→ EL TEXTO
______________________________
Claro está que nosotros no somos Pablo; pero eso no quita que sepamos valorar, intuyamos, lo acertado de su enfoque, la verdad de su itinerario. Nos falta su fuerza y su libertad, pero no del todo; porque, se nos ha dicho, que en el camino de seguimiento a Jesús que emprendemos, la encontraremos. Sabemos que al acercarnos a Jesús, al olvidarnos de nosotros mismos, penetramos en la verdad que nos libera de nuestras inclinaciones al mundo, del anzuelo en el que habíamos caído tras el cebo de los placeres, el prestigio, el poder, la diversión…; falsos ídolos que no dan paz sino insatisfacción, agobios, angustias…; sobre todo no nos dan respuesta válida a nuestro ser y nuestro destino. Por eso Jesús nos urge a que nos decidamos a elegirle a El, que es la verdad, frente a la mentira de los ídolos, representados en el dinero:” Nadie puede estar al servicio de dos amos…no podéis servir a Dios y al dinero…No andéis agobiados pensando qué vais a comer…Sobre todo buscad el reino de Dios y su justicia; lo demás se os dará por añadidura.”(Mt. 6,24-34). Pero nos falta fe; parece que nos cuesta reconocer algo elemental y evidente, que “El Señor da la muerte y la vida, hunde en el abismo y levanta; da la pobreza y la riqueza, humilla y enaltece”(1ºSam. 2,6 y 7); o como dice el Salmo 126, “ Si el Señor no construye la casa, en vano se afanan los constructores; si el Señor no guarda la ciudad, en vano vigila la guardia”. A fín de cuentas, todo lo que somos y tenemos de Dios nos viene y a Él se lo debemos, ya nos guste o nos disguste. Es ahí, en la tribulación, donde tenemos la ocasión mejor de pronunciarnos por El y alcanzar la libertad de los hijos de Dios; “recordad cómo fue probado nuestro padre Abrahán y, purificado por muchas tribulaciones, llegó a ser amigo de Dios”.(Jdt. 8, 25 yss.). Cuando hemos dado un nuevo enfoque a nuestra vida, desde la convicción de quienes somos y de donde nos viene la fuerza y la vida, podemos enfrentarnos a nuestras frustraciones y fracasos y encarar la vida con esperanza sin dejarnos ahogar por las difíciles situaciones que soportamos; ya no somos esclavos de nuestros proyectos y ambiciones, de nuestros apegos y afectos.
______________________________
→ MUESTRA DE DATOS

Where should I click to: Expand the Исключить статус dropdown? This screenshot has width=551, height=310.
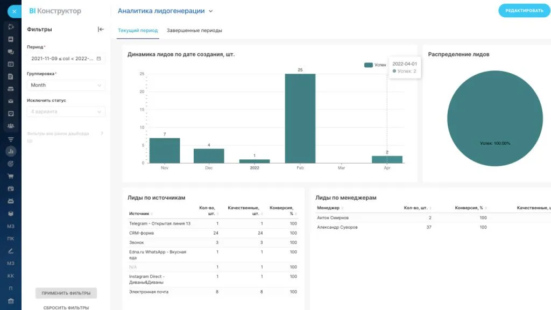tap(66, 111)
______________________________
→ TAREA
Resume en dos oraciones el texto sobre el seguimiento de Jesús. No hace falta usar el material.

→ RESULTADO DEL EJERCICIO
Aunque no somos Pablo, al acercarnos a Jesús y olvidarnos de nosotros mismos entramos en la verdad que nos libera de ídolos como los placeres, el prestigio, el poder y el dinero, que solo dan insatisfacción y angustia, y Jesús nos pide elegirle a Él frente a ellos. Nos falta fe para reconocer que todo lo que somos y tenemos viene de Dios, pero en la tribulación podemos decidirnos por Él y, con ese nuevo enfoque, encarar fracasos y frustraciones con esperanza, sin ser esclavos de nuestros proyectos y ambiciones.